● ARTICLE:
start

Another important axis of analysis is the question of agency. Hobson includes many authors that would often be considered anti-Eurocentric into his Eurocentric panorama based on this crucial point. Rightly, he judges the various thinkers on Eurocentrism not just by their perception of the correct Western attitudes and actions towards the ‘East’, but also on the degree of agency they accord to the Eastern peoples in their analysis of world politics. Often authors will give full agency only to Europeans, and present the Eastern peoples as fundamentally stagnant, responding only to Western initiatives and changing only insofar as Western activity causes them to do so. They either have no independent agency at all – as in the myth of the eternal, stagnant East – or have only what Hobson calls ‘conditional agency’, that is, they can achieve independent activity only insofar as they become like the West.

Some versions of Eurocentrism, in particular the ones Hobson describes as ‘defensive racism’ or ‘defensive Eurocentrism’ do accord great agency to the East, but only a purely negative and predatory agency. These are the theories of the ‘yellow peril’ type, often presented in terms of the fear of Eastern power, mass migration, and the need to man the Western fortress. One finds this in racist forms in Stoddard, for example, and in nonracist form in Huntington and Lind. In all these cases, sovereignty, the obsession of IR theory, becomes the formal vehicle through which these ideas of agency tend to express themselves. Full sovereignty is only granted Western states; others have either no sovereignty, or gradated sovereignty, depending on their degree of conforming to Western demands and expectations of other states. Even for anti-paternalist anti-imperialist thinkers such as Kant (in his political works) and Smith, this gradation of sovereignty and agency still operated, and for this reason Hobson qualifies them as Eurocentric nonetheless.

end

● GIVEN MATERIAL:
start

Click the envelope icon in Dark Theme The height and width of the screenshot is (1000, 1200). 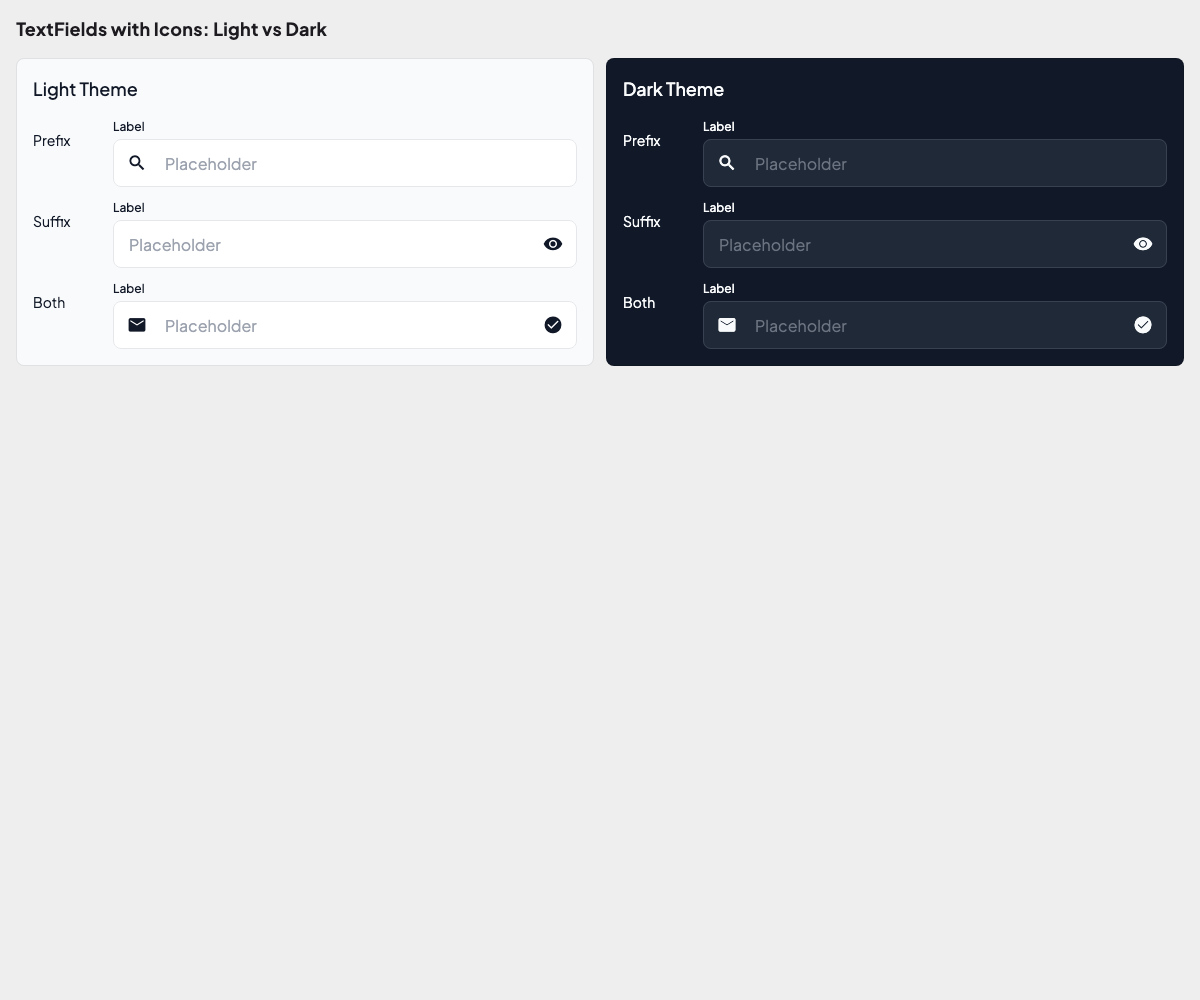coord(727,325)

end

● GOAL 1:
Answer these questions from the passage on Eurocentrism:
(a) What does Hobson call the agency that lets Eastern peoples act independently only insofar as they become like the West?
(b) In what form does Stoddard present the 'yellow peril' type of theory?
(c) Which two anti-paternalist anti-imperialist thinkers does Hobson still qualify as Eurocentric?
● GOAL 2: Which thinkers, other than Hobson, does the passage on Eurocentrism name? List them all.

● WORKED ANSWER 1:
(a) 'Conditional agency'.
(b) A racist form.
(c) Kant and Smith.

● WORKED ANSWER 2: Stoddard, Huntington, Lind, Kant, Smith